2.1 Best Practice
2.2 Benchmarking
2.3 Nature of Study
It was a stated objective of this study to identify best business management practice in Adult Community Education by establishing best practice benchmarks. Yet what is best practice? The Australian Best Practice Demonstration Program (1994) defines best practice as a comprehensive, integrated and cooperative approach to the continuous improvement of all facets of an organisations operations.
Best practice is not a fixed concept but a process of an organisation looking at how it is doing things now and identifying how it could do better. Best practice as a concept has been used in manufacturing industry for a number of years and according to the Australian Best Practice Demonstration Program (1994) is based on the following principles:
· shared vision;
· strategic planning;
· commitment to change;
· cooperative and participative industrial relations;
· a commitment to continuos improvement;
· innovative human resource policies;
· a focus on customers (both internal and external);
· the pursuit of innovation in technology, products and processes;
· benchmarking; and
· the establishment of external networks.
Best practice then is a process whereby an organisation continuously strives to better its current good practice. It involves an organisation undertaking improvements in a range of areas as noted above. Benchmarking is a tool used by an organisation to assist it in improving its current practice.
MacNeil (1994) in Benchmarking Australia defines benchmarking as a method for continuous improvement that involves an ongoing and systematic evaluation and incorporation of external products, services and processes recognised as representing best practice.
MacNeil claims that the most significant effects of benchmarking are not one off productivity gains or cost reductions but the creation of a change - oriented organisational culture. Benchmarking as it has been classically applied in industry involves the following process (MacNeil 1994).
· Establishing the strategic intent and strategic objectives of the organisation and identifying critical success factors.
· Educating all members of the organisation, gaining their commitment to change, and assigning responsibility for benchmarking.
· Analysing organisational processes and current performance and selecting processes for benchmarking according to strategic imperatives.
· Identifying best practice sources and establishing necessary relationships.
· Determining and standardising data collection methods.
· Gathering data - visiting partners, measuring and documenting partner performance.
· Analysing data to determine current performance gaps and identifying improvement opportunities.
· Communicating benchmark findings to employees at all levels.
· Establishing functional goals and developing implementation plans.
· Obtaining resources and implementing specific actions.
· Monitoring, reporting, and assessing programs based on best practice goals.
· Recalibrating benchmarks to incorporate upwards movement in best practice.
· Integrating benchmarking outcomes into strategic planning process.
Clearly classical benchmarking is based on very mechanistic industrial processes and does not readily translate into a meaningful process for the ACE sector.
In undertaking the "Good, Better, Best Management Practices in ACE" research project it became apparent that a classical benchmarking process would not be appropriate given the time and scope of the project. It was decided to modify the classical process in order to establish what current business management practices were being used in the sector and how well established these were.

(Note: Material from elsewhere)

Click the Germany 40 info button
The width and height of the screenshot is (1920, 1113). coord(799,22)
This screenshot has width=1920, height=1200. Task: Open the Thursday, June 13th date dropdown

A major challenge of this study therefore has been to demonstrate that a process like benchmarking can be modified and its language adapted to make it meaningful to the community education sector. The main task in this process has been the identification of management practices that are widely used in the sector and which have been identified as being important to the success of the agency.
In designing this study a key consideration was the identification of appropriate business management practices and how these were contributing to agency outcomes. Following a review of the current literature it became apparent that this was an area of study that had not received sufficient attention.. It was clear therefore that this study would be of an exploratory nature. Finestone and Kahn (1975) describe the specific purposes of an exploratory study as including the conceptual definition of variables and ways to measure them as well as the development of methodological approaches to research.
One of the aims of the research was to define what constituted good management practice in the adult community education sector and to test the validity of theses practices to the field by examining the extent to which theses practices were being used by agencies in the study. The task of developing benchmarks would follow more naturally once it was apparent what practices were being used in the sector and how widely these we seen as contributing to the success of agencies.
Another key element of the study was to translate specific management aspects into meaningful practices that providers could relate to their daily operations. Hence general management practices were broken down into individual components. For example Strategic Planning was examined in terms of evaluation of programs, identification of changes affecting the sector as a whole and an examination of the social, cultural and economic profile of the agencys community. In this way agencies were better able to reflect on their practices and relate them to general management practices.